— Begin DATASET RECORDS —

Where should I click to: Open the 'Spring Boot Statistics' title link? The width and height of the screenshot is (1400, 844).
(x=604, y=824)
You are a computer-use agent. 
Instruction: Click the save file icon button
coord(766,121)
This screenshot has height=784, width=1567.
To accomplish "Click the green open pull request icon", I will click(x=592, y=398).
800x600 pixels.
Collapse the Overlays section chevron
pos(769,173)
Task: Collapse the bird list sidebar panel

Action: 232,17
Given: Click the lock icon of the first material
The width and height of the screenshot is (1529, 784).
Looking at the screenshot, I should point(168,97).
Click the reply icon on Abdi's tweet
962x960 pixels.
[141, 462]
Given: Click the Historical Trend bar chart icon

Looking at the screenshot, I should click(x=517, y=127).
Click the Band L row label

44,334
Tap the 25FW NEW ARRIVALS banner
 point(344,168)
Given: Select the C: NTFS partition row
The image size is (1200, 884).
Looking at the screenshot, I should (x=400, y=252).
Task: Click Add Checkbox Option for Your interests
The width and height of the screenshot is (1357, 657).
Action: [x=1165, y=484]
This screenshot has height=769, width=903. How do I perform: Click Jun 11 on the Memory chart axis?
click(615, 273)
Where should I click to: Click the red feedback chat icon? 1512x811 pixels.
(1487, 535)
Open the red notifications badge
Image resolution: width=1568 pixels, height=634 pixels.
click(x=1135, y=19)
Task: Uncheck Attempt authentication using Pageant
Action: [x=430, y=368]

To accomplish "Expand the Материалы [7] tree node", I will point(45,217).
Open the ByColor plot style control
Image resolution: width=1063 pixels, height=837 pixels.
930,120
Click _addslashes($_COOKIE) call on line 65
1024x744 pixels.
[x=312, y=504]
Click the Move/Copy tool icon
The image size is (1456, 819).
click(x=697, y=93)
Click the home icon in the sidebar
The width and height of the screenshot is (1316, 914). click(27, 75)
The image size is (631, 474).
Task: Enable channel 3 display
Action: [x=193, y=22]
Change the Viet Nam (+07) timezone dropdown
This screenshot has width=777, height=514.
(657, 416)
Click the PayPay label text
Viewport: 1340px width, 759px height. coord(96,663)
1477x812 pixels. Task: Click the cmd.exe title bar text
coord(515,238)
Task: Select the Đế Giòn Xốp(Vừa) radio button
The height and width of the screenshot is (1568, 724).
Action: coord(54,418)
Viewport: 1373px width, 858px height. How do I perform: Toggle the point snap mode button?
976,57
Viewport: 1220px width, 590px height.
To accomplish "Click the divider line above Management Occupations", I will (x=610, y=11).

— End DATASET RECORDS —

WHAT IS ASKED:
Can you reproduce all of the data above, line for line and unchanged?

SOLVED PROBLEM:
Where should I click to: Open the 'Spring Boot Statistics' title link? The width and height of the screenshot is (1400, 844).
(x=604, y=824)
You are a computer-use agent. 
Instruction: Click the save file icon button
coord(766,121)
This screenshot has height=784, width=1567.
To accomplish "Click the green open pull request icon", I will click(x=592, y=398).
800x600 pixels.
Collapse the Overlays section chevron
pos(769,173)
Task: Collapse the bird list sidebar panel

Action: 232,17
Given: Click the lock icon of the first material
The width and height of the screenshot is (1529, 784).
Looking at the screenshot, I should point(168,97).
Click the reply icon on Abdi's tweet
962x960 pixels.
[141, 462]
Given: Click the Historical Trend bar chart icon

Looking at the screenshot, I should click(x=517, y=127).
Click the Band L row label

44,334
Tap the 25FW NEW ARRIVALS banner
 point(344,168)
Given: Select the C: NTFS partition row
The image size is (1200, 884).
Looking at the screenshot, I should (x=400, y=252).
Task: Click Add Checkbox Option for Your interests
The width and height of the screenshot is (1357, 657).
Action: [x=1165, y=484]
This screenshot has height=769, width=903. How do I perform: Click Jun 11 on the Memory chart axis?
click(615, 273)
Where should I click to: Click the red feedback chat icon? 1512x811 pixels.
(1487, 535)
Open the red notifications badge
Image resolution: width=1568 pixels, height=634 pixels.
click(x=1135, y=19)
Task: Uncheck Attempt authentication using Pageant
Action: [x=430, y=368]

To accomplish "Expand the Материалы [7] tree node", I will point(45,217).
Open the ByColor plot style control
Image resolution: width=1063 pixels, height=837 pixels.
930,120
Click _addslashes($_COOKIE) call on line 65
1024x744 pixels.
[x=312, y=504]
Click the Move/Copy tool icon
The image size is (1456, 819).
click(x=697, y=93)
Click the home icon in the sidebar
The width and height of the screenshot is (1316, 914). click(27, 75)
The image size is (631, 474).
Task: Enable channel 3 display
Action: [x=193, y=22]
Change the Viet Nam (+07) timezone dropdown
This screenshot has width=777, height=514.
(657, 416)
Click the PayPay label text
Viewport: 1340px width, 759px height. coord(96,663)
1477x812 pixels. Task: Click the cmd.exe title bar text
coord(515,238)
Task: Select the Đế Giòn Xốp(Vừa) radio button
The height and width of the screenshot is (1568, 724).
Action: coord(54,418)
Viewport: 1373px width, 858px height. How do I perform: Toggle the point snap mode button?
976,57
Viewport: 1220px width, 590px height.
To accomplish "Click the divider line above Management Occupations", I will (x=610, y=11).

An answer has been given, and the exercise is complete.